The Massachusetts decision in Kligler joins the New York Court of Appeals, which had rejected arguments for physician-assisted suicide as a right protected by state constitutional guarantees in its 2017 decision in Myers v. Schneidermen. A recent law review article notes that no appellate court has upheld the constitutionality of non-statutory physician-assisted dying measures.
However, the separate opinions of three justices raise questions as to the strength of the opposition to medical aid in dying in the context of a terminally ill patient considering palliative sedation. Only six justices of the Supreme Judicial Court had heard the case. With half of the court being inclined to recognize a right to medical aid in dying in this context, one can speculate as to the outcome of a case with an appropriate factual presentation which would necessarily be burdened by the likelihood of mootness given the time required for the initial litigation and the appellate process. It should be noted that in Myers, a similar reservation as to rejection of a right to medical aid in dying by Justice Rivera in what was labelled a concurring opinion but was referred to as a dissent in Justice Cypher’s concurring opinion in Kligler. While agreeing that the State had compelling and legitimate interests in prohibiting the broad claim of physician-assisted suicide, she wrote:
These interests, however, are not absolute or unconditional.
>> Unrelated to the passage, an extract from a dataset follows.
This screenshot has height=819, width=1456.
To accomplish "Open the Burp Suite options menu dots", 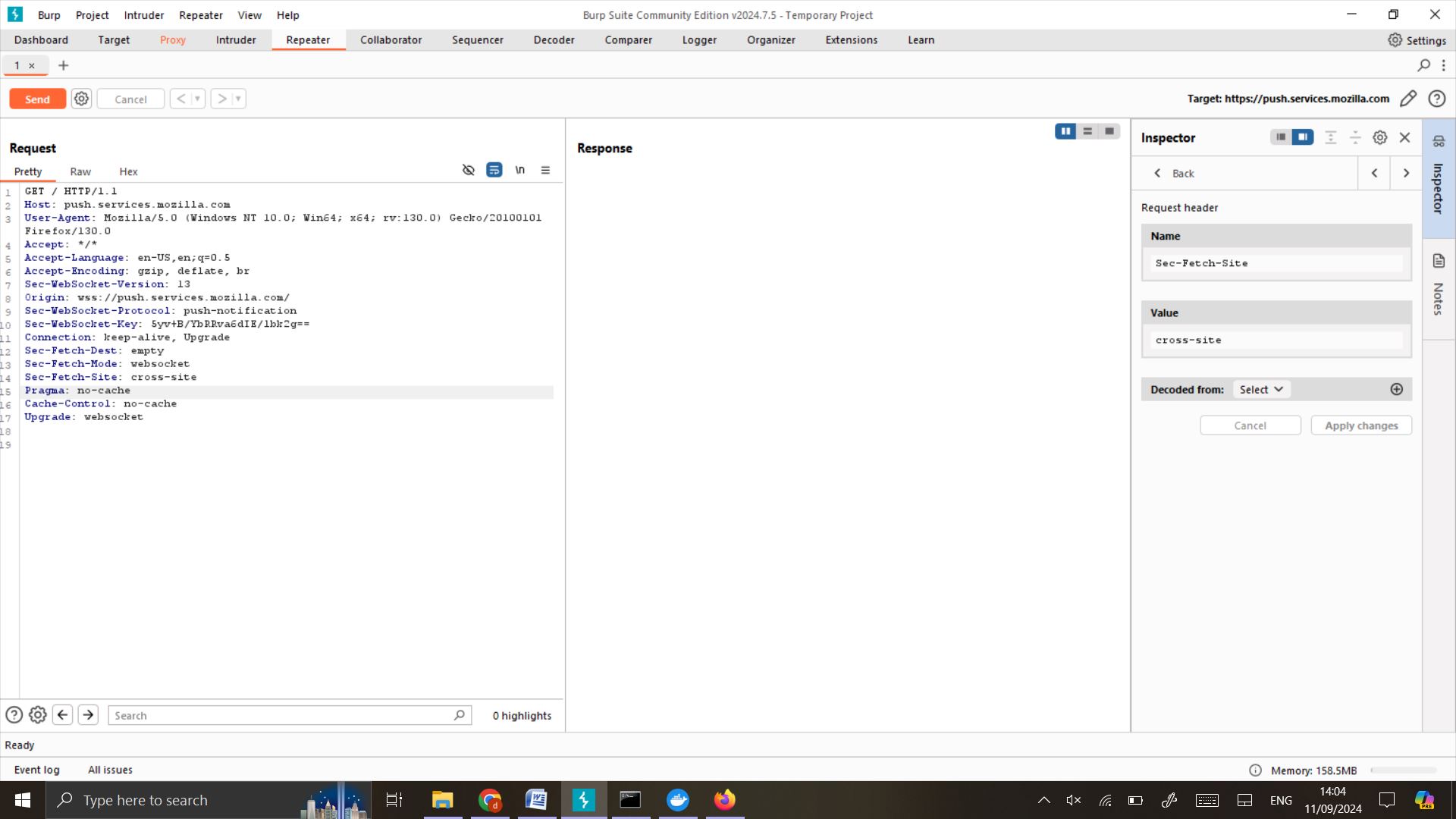I will [x=1445, y=65].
In particular, the State’s interests in protecting and promoting life diminish when a mentally-competent, terminally-ill person approaches the final stage of the dying process that is agonizingly painful and debilitating. In such a situation, the State cannot prevent the inevitable, and its interests do not outweigh either the individual’s right to self-determination or the freedom to choose a death that comports with the individual’s values and sense of dignity. Given that the State already permits a physician to take affirmative steps to comply with a patient’s request to hasten death, and that the State concedes that the legislature could permit the practice sought by plaintiffs, the State’s interests lack constitutional force for this specific subgroup of patients. Considering the State’s sanctioning of terminal sedation in particular, the statute does not survive rational basis review. Therefore, in my view, the State may not unduly burden a terminally-ill patient’s access to physician-prescribed medication that allows the patient in the last painful stage of life to achieve a peaceful death as the end draws near.
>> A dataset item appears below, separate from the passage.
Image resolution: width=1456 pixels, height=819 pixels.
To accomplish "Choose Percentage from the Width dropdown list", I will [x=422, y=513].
Opponents of medical aid in dying defend and distinguish the use of palliative sedation on the basis of the supposed difference in the physician’s intent. With palliative sedation, the physician’s intent is to alleviate pain and provide comfort as the patient moves toward death from the underlying condition even though the physician knows that one of the consequences of the medication being used is respiratory depression and death. This justification is based on the ethical concept known as the Doctrine of Double Effect, which is derived from the justification for killing in self-defense, where the attacker is killed when the intention is to save oneself, not kill the attacker. The United States Supreme Court approved of the use of the Doctrine of Double Effect in connection with palliative sedation in Vacco v. Quill. However, its ethical validity continues to prompt debate.